Fossil of Triassic early shell-less beaked turtle Eorhynchochelys Nick Fraser / National Museums S

Scientists Find Missing Turtle Link: 230-million-year-old Monster Had Beak but No Shell

And now they’re even more confused, because an even earlier turtle had a shell but no beak

Turtles are ponderous reptiles with shells and beaks. They also have short tails. Now, though, paleontologists have found a missing link in turtle evolution, which turns out to be a 6-foot-long (nearly 2 meter) monster from the Triassic Period with a tail longer than its body and a formidable beak – but no shell, they report in Nature this week.

Confusingly, earlier and contemporary turtles had no beak but had at least the precursor of shells. The other proto-turtles also had teeth, which Eorhynchochelys sinensis does not.

Scientists admit that the discovery of Eorhynchochelys, which translates into “dawn beak turtle from China” and which lived some 230 million years ago, muddies the waters as much as it sheds blessed light on turtle evolution.

The shallow-sea-faring giant was found in Guangling District, Guizhou, southwestern China, by the study’s lead author, Li Chun, of China’s Institute of Vertebrate Paleontology and Paleoanthropology.

“This creature was over 6 feet long, it had a strange disc-like body and a long tail, and the anterior part of its jaws developed into this strange beak,” says Olivier Rieppel, co-author and a paleontologist at Chicago’s Field Museum. “It probably lived in shallow water and dug in the mud for food.” It had the claws to do so, as today’s turtles do as well. By the way, the biggest turtles today can max out at 8-feet-plus in length.

So what came first, the shell or the beak? Maybe both, if not in the same pre-turtle, according to a newish theory called “mosaic evolution.”

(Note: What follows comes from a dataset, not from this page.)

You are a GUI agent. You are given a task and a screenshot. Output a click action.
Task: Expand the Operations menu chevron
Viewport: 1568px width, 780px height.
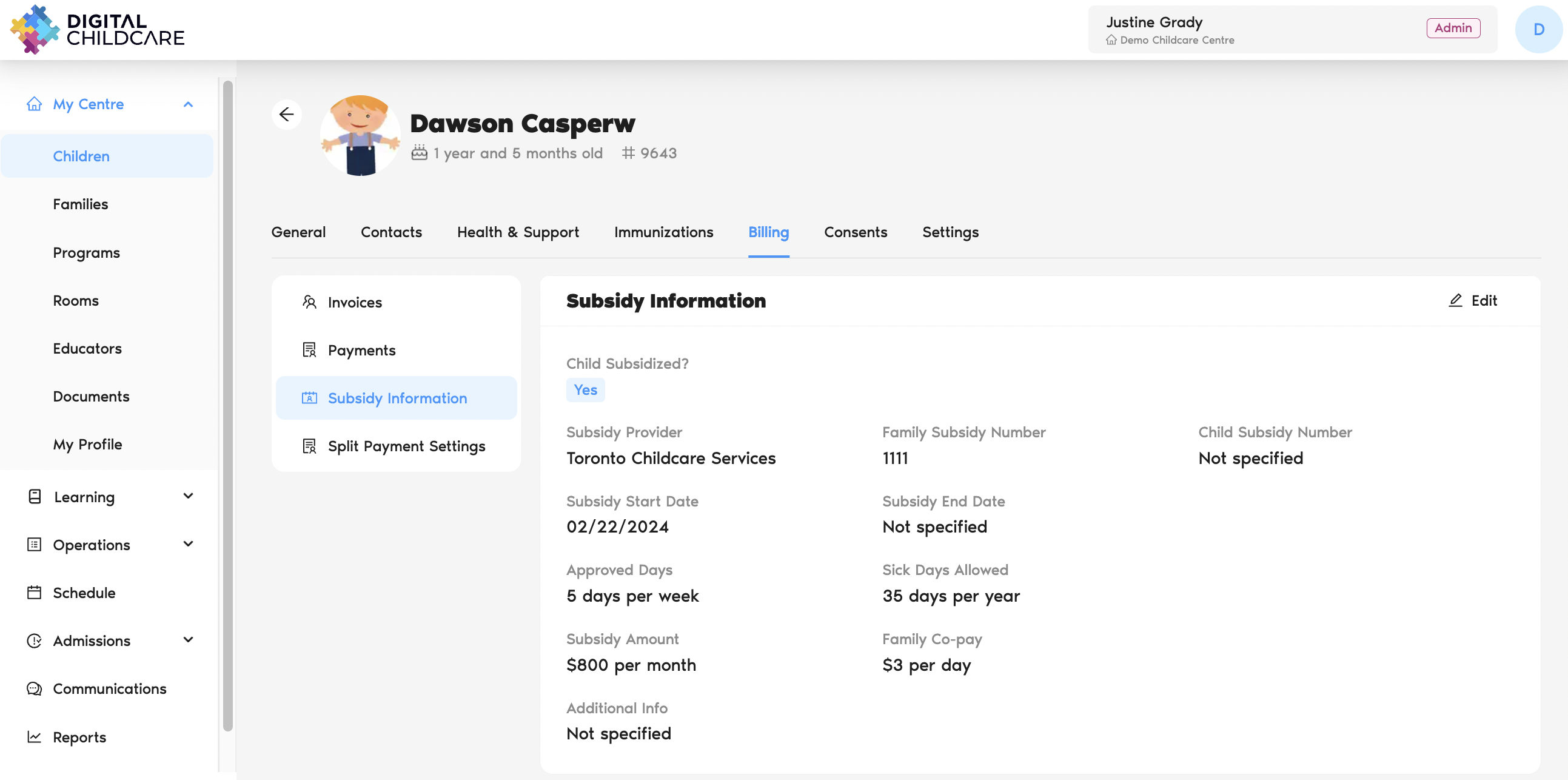click(188, 543)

Put one way, Eorhynchochelys shares some characteristics with a pre-turtle that lived 240 million years ago, Pappochelys (“grandfather turtle” in Greek), which paleontologists think was a step on the road to true turtlehood. It also shares other traits with another pre-turtle, Odontochelys.

Pappochelys was found in a quarry in Baden-Württemberg, Germany. It was a tiny thing, only 20 centimeters long. Though maybe it was juvenile. Who knows after 240 million years?

IVPP

Pappochelys had what paleontologists call “emerging turtle features”: disc-shaped body, small skull, long tail and apparently the precursor of a shell. No beak. It did have teeth. Pappochelys was a sort of a transition between ancestral lizards and future turtles.

Odontochelys lived contemporaneously with Eorhynchochelys in the Triassic Period. Like Pappochelys, it had no beak either and did have teeth. It also had a bottom shell (called a plastron), but no top shell (carapace).

Now we have the slightly later Eorhynchochelys with the earliest known turtle beak, but no teeth or shell. In some things it resembles Pappochelys, in others it resembles Odontochelys.

This mess of traits is the stuff of paleo-nightmares – and more research grants. These turtles are starting to feel like the hominins running all over Eurasia and Africa with mixes and matches of characteristics. Who mixed and matched, resulting in hybrids with new collections of characteristics.

Not every ancestral group has the same combination of traits, explain the scientists. But traits can come together, including by inter-species mating: Just this week scientists announced finding a first-generation Neanderthal-Denisovan hybrid.Mosaic evolution is when traits evolve independently in different ancestral populations, but wind up being demonstrated in a given species.

Some primordial turtles had partial shells, some had beaks and, eventually, these traits occurred in the same animal. The rest is turtle history.

Nick Fraser, an author of the study from National Museums Scotland, noted that early turtle evolution was evidently not a straightforward, step-by-step linear accumulation of unique traits. It was, he thinks, “a much more complex series of events.”

Finally, close examination of Eorhynchochelys’ skull solved another turtle evolution conundrum. Yes, they are related to advanced squamates – snakes and lizards, and not to the more primitive lizards called anapsids. The end.